WebPagetest Forums
Let's Encrypt free SSL will make my site slow ? - Printable Version

+- WebPagetest Forums (https://www.webpagetest.org/forums)
+-- Forum: Web Performance (/forumdisplay.php?fid=3)
+--- Forum: Optimization Discussions (/forumdisplay.php?fid=5)
+--- Thread: Let's Encrypt free SSL will make my site slow ? (/showthread.php?tid=14274)

Let's Encrypt free SSL will make my site slow ? - uniqfree - 04-12-2016 02:26 AM


I just intalled Let's Encrypt free SSL for my new website at https://www.topwebhosting.tech and seem it makes site load slower.

Before install Let's Encrypt my site got around 4s to load but after install Let's encrypt it takes more than 5s to load.

Should I remove SSL ?

and I got only D for "Keep-alive Enabled". How to get better result at this point, I don't readly understand this


RE: Let's Encrypt free SSL will make my site slow ? - akshayranganath - 04-12-2016 02:42 AM

If you're planning to turn on HTTP2, you'd need to have the website on SSL. That being said, your server signature indicates an openssl version that may not support HTTP2. For more on H2, refer to this great article by Ilya Grigorik:

Note that there are indications that Google is considering secure site HTTPS as a ranking signal. So it would help your SEO as well:

That being said, you could re-order the way resources are loaded to make your site render faster. For example, your custom fonts are loading at requests 28 through 30. The moment they are available, your browser tries to show the content. You could tweak the CSS such that a default font is used to render and then it is replaced by the webfont once it is available. You could try to use this css property to help things along

It'll display using backup font and then replace with the webfont when it is available.

As always, please test and see if the behavior is acceptable to your marketing and if your user base likes it.

RE: Let's Encrypt free SSL will make my site slow ? - beyondstop - 04-12-2016 05:18 AM

You may want to check with your hosting provider and the server(s) you have from them. As akshayranganath mentioned, for various reasons, you should keep SSL enabled. However, a quick test I did showed that SSL negotiation can take up to 2 seconds to occur. SSL adds overhead, but not that much.

So you may want to check that the certificates don't have any issues like revocations occurring on the backend.

I also saw one instance where it took about 1 second just to open a TCP connection. Outside of network latency, it should only take tens of milliseconds (maybe hundreds sometimes) for a server to open a TCP connection. If it's taking 1 second, something's likely not right with the server.

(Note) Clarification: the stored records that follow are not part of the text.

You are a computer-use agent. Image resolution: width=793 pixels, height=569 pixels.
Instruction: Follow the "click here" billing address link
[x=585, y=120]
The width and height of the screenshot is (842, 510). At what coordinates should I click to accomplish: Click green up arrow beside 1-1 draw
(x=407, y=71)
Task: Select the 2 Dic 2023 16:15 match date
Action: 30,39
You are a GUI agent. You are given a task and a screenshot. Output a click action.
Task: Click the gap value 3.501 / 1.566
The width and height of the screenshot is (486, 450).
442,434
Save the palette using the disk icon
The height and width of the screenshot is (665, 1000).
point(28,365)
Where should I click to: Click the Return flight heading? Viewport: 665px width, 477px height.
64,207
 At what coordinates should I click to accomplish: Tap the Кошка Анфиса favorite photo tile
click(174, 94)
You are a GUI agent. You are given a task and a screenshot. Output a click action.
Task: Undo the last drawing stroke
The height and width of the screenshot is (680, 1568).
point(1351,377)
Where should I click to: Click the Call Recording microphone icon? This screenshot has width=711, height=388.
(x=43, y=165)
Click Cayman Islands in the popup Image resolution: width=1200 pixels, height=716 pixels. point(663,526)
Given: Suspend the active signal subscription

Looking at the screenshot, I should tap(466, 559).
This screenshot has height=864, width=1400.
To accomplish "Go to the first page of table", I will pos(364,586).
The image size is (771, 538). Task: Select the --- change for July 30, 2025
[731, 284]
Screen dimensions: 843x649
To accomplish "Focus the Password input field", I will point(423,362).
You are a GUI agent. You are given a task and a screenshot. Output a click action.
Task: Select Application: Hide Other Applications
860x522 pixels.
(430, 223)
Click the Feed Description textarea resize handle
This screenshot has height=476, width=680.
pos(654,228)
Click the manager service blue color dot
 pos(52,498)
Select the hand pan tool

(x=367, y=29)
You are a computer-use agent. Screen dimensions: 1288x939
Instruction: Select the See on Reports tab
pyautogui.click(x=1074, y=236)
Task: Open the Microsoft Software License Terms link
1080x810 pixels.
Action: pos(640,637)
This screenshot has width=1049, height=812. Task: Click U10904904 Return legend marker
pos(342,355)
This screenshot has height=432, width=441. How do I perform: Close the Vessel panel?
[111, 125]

With regards to the keep-alives, you may want to check your Apache server configuration. WPT shows that it closes the client's connection it opened after certain requests, instead of "agreeing" with the client to keep the connection alive. This will not only increase response time, but will also increase server CPU a bit because the server is closing and opening all these connections.

Since you seem to be running Wordpress, you may want to look at the W3 Total Cache plugin, where you can enable keep-alives, rather than going to Apache directly.

So because of the possible issues with SSL negotiations, time to open up connections and keep-alives, I would take a look at any issues on the server side.

If you're able to, I would use a packet capture tool like Wireshark or tcpdump (like WPT has) to look for any communication to your CA and possible revocations or install something like a New Relic agent to see what's happening on the server itself.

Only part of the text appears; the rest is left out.